--- start MATERIAL TO PROCESS ---

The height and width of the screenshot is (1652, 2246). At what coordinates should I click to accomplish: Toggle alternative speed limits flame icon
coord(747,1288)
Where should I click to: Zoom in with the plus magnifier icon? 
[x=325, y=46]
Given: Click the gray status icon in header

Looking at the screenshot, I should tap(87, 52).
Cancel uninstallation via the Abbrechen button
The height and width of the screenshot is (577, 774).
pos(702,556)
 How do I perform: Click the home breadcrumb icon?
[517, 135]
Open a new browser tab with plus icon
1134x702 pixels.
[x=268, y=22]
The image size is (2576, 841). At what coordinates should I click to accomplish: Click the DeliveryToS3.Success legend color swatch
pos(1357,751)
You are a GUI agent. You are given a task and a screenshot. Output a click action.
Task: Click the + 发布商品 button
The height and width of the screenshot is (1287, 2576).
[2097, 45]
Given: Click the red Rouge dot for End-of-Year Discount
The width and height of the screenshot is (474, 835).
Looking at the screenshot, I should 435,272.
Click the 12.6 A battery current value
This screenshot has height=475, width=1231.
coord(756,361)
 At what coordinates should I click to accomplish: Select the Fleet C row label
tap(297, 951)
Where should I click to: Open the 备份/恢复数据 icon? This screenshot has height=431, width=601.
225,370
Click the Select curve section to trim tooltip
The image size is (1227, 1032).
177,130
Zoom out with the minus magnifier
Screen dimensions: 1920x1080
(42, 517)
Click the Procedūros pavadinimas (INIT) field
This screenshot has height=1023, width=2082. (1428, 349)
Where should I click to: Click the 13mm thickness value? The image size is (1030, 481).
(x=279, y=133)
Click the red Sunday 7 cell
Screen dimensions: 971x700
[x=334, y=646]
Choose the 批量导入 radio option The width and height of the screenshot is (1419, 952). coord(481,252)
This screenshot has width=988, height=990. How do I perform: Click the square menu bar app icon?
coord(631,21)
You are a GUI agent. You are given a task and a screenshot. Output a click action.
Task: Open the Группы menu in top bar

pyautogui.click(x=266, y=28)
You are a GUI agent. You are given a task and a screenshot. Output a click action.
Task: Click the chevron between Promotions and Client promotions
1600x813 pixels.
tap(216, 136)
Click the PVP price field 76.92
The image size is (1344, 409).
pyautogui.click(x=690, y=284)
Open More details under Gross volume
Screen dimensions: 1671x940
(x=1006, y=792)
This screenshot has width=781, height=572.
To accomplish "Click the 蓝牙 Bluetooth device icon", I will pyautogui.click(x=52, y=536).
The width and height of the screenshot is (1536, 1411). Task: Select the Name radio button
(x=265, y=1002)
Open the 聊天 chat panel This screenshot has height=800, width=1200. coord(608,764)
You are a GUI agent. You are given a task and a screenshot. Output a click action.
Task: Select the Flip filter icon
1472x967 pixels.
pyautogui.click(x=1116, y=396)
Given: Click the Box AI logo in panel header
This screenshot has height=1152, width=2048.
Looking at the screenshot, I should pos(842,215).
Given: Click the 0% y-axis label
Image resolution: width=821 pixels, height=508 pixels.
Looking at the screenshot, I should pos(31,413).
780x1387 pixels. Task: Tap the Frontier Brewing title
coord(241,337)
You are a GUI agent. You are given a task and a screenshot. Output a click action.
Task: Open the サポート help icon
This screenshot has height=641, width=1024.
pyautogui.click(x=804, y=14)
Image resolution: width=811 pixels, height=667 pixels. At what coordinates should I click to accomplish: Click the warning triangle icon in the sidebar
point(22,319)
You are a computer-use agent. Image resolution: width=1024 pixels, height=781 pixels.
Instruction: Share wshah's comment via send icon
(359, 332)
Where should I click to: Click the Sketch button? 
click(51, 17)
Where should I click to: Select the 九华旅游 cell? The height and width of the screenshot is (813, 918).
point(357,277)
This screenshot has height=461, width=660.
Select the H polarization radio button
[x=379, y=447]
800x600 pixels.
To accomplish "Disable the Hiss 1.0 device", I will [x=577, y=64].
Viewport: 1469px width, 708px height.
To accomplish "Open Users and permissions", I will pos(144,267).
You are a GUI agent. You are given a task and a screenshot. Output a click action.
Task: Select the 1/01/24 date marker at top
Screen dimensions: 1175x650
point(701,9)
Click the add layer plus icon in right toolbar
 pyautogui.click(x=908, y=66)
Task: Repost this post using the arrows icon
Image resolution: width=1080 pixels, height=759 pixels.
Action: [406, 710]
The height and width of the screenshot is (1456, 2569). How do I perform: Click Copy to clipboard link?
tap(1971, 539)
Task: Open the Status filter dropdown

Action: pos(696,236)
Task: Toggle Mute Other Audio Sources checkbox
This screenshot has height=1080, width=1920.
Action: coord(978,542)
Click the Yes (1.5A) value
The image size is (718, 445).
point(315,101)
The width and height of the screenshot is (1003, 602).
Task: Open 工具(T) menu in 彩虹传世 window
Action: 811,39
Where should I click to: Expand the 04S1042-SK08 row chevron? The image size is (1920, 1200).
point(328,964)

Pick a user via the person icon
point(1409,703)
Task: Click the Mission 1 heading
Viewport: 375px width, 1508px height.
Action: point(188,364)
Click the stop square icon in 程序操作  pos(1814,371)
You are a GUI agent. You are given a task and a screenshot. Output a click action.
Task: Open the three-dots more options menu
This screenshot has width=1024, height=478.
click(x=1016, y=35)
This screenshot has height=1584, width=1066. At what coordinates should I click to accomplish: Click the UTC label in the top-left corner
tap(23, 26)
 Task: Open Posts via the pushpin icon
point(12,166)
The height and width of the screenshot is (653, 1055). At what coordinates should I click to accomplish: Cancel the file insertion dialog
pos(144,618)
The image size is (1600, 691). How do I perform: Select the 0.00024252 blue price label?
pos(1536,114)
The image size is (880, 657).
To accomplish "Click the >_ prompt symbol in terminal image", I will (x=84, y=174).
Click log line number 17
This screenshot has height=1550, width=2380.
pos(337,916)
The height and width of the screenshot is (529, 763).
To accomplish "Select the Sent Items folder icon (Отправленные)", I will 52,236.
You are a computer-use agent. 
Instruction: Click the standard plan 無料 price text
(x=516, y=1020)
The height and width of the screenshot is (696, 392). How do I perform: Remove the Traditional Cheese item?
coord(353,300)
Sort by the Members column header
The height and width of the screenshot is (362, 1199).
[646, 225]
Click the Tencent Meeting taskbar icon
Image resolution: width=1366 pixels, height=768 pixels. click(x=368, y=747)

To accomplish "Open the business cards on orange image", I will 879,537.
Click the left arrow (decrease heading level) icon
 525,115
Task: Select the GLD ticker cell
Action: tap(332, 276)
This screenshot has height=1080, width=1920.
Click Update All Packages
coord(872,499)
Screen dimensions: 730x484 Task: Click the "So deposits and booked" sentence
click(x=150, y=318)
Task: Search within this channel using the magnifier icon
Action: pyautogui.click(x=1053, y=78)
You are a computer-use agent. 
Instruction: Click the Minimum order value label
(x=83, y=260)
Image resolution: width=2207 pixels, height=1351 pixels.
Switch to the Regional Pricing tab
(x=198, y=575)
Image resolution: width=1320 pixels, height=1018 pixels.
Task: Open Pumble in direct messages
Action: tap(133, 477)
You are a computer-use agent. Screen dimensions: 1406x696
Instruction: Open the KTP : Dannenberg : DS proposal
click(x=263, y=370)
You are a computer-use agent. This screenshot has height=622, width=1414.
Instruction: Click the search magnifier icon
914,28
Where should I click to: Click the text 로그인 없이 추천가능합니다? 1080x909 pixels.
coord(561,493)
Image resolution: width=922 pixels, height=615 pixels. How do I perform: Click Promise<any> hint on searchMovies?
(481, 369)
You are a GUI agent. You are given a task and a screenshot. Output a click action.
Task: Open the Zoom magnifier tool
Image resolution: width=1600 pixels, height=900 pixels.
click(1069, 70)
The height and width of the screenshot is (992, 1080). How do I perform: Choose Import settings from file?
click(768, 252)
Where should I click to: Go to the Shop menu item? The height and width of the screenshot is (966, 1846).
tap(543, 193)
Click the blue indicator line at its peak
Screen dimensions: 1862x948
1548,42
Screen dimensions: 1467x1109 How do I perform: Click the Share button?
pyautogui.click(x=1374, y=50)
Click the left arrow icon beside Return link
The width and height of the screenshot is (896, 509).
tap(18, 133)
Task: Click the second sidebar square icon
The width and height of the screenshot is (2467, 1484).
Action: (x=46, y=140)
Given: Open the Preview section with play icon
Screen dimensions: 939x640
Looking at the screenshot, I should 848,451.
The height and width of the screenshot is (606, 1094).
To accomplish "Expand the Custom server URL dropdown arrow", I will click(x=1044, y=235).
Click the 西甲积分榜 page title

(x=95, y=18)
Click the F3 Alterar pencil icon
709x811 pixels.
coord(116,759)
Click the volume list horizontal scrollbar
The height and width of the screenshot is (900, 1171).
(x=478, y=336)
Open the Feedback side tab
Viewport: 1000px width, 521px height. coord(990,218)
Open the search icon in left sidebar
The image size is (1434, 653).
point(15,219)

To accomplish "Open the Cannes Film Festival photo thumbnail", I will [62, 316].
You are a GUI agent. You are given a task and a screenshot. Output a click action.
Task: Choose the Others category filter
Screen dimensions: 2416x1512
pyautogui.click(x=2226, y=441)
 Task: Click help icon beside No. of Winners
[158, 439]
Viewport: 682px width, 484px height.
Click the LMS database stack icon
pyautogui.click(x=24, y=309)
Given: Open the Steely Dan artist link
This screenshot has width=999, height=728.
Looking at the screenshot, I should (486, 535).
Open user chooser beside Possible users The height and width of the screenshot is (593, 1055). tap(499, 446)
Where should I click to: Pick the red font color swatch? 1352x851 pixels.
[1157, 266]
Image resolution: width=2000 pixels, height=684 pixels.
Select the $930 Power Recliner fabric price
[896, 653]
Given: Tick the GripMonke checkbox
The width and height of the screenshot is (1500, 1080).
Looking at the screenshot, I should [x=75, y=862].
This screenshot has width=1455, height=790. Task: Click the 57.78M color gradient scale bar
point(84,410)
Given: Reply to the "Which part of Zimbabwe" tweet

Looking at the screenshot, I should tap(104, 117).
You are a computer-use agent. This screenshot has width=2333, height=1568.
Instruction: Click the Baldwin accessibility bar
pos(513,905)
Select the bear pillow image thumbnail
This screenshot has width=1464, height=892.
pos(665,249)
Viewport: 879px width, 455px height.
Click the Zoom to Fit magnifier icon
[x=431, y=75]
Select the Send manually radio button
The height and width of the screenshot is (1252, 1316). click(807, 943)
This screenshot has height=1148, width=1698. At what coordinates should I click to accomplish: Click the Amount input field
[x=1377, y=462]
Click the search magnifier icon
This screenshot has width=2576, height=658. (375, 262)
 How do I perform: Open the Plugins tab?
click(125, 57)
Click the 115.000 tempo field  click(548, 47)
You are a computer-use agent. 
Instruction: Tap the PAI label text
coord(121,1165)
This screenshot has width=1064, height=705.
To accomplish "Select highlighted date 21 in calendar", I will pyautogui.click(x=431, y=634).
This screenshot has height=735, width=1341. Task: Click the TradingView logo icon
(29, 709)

--- end MATERIAL TO PROCESS ---

§ TASK PROMPT:
Please convert the entries above, from the line containing "Image resolution: width=922" through the line containing "Action: (x=46, y=140)", into a JSON list of strings with one string per line, skipping blank lines.

§ EXERCISE ANSWER:
[
  "Image resolution: width=922 pixels, height=615 pixels. How do I perform: Click Promise<any> hint on searchMovies?",
  "(481, 369)",
  "You are a GUI agent. You are given a task and a screenshot. Output a click action.",
  "Task: Open the Zoom magnifier tool",
  "Image resolution: width=1600 pixels, height=900 pixels.",
  "click(1069, 70)",
  "The height and width of the screenshot is (992, 1080). How do I perform: Choose Import settings from file?",
  "click(768, 252)",
  "Where should I click to: Go to the Shop menu item? The height and width of the screenshot is (966, 1846).",
  "tap(543, 193)",
  "Click the blue indicator line at its peak",
  "Screen dimensions: 1862x948",
  "1548,42",
  "Screen dimensions: 1467x1109 How do I perform: Click the Share button?",
  "pyautogui.click(x=1374, y=50)",
  "Click the left arrow icon beside Return link",
  "The width and height of the screenshot is (896, 509).",
  "tap(18, 133)",
  "Task: Click the second sidebar square icon",
  "The width and height of the screenshot is (2467, 1484).",
  "Action: (x=46, y=140)"
]